8. Go outside the traditional 1×1 briefing structure

Beyond budget and planning, there is no restriction on creativity when it comes to engaging reporters and analysts. From non-conventional demos to cocktail hours, think about ways to reach influencers outside of the traditional briefing format. Hiring an event staffing agency is one way to help bring your ideas to life.

9. Engage on social if not in-person

For reporters and analysts, you are not able to connect with in person at conferences? Follow them on Twitter to gauge what is capturing their interest and what they are doing. Finding a key reporter at a large conference is akin to the proverbial needle in the haystack. You can increase your chances by following these influencers on Twitter. Perhaps one might post that they are headed into a particular panel session. Thus, it shrinks that haystack considerably.

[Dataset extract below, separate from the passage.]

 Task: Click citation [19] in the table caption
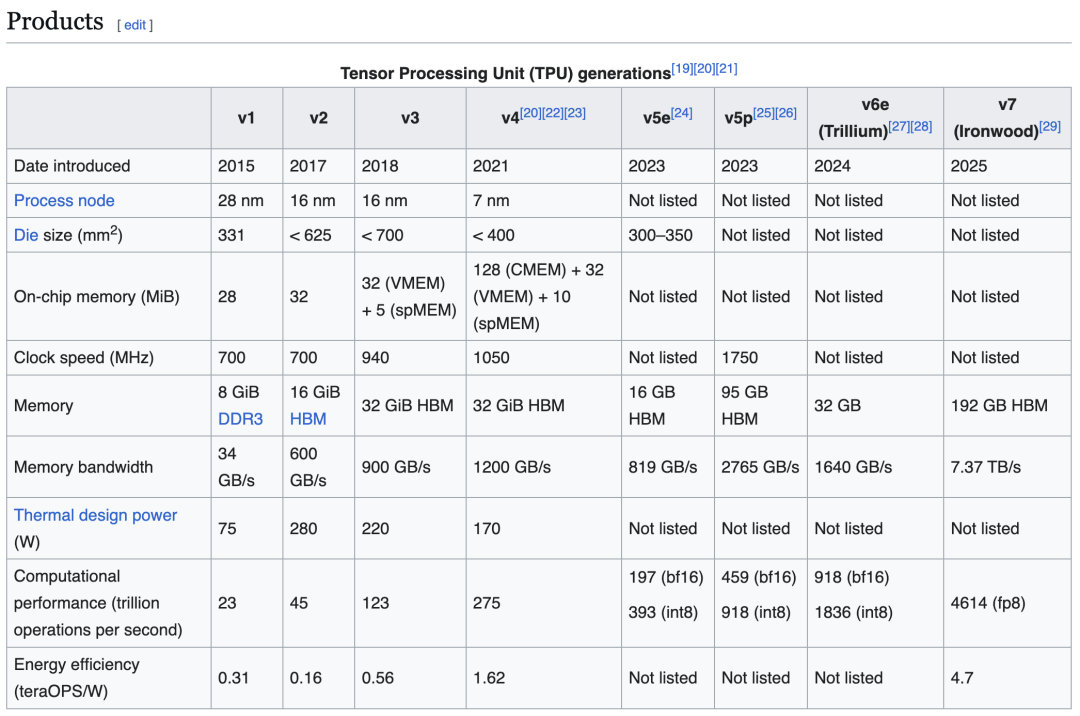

10. Be wary of going against the grain

Standing out among the crowd can be a good thing at conferences. But, refrain from going too far askew the hot trends at the conferences. Look in advance at what the meat of the agenda is and the types of companies speaking for a hint of what direction reporters will sway in coverage. The fact is that reporters’ daily roundups bucket company activity around prevailing show themes. If you are part of those themes, it is more likely you can be in the conversation. If your announcements focus on areas that are peripheral, they become harder for reporters to bucket into coverage.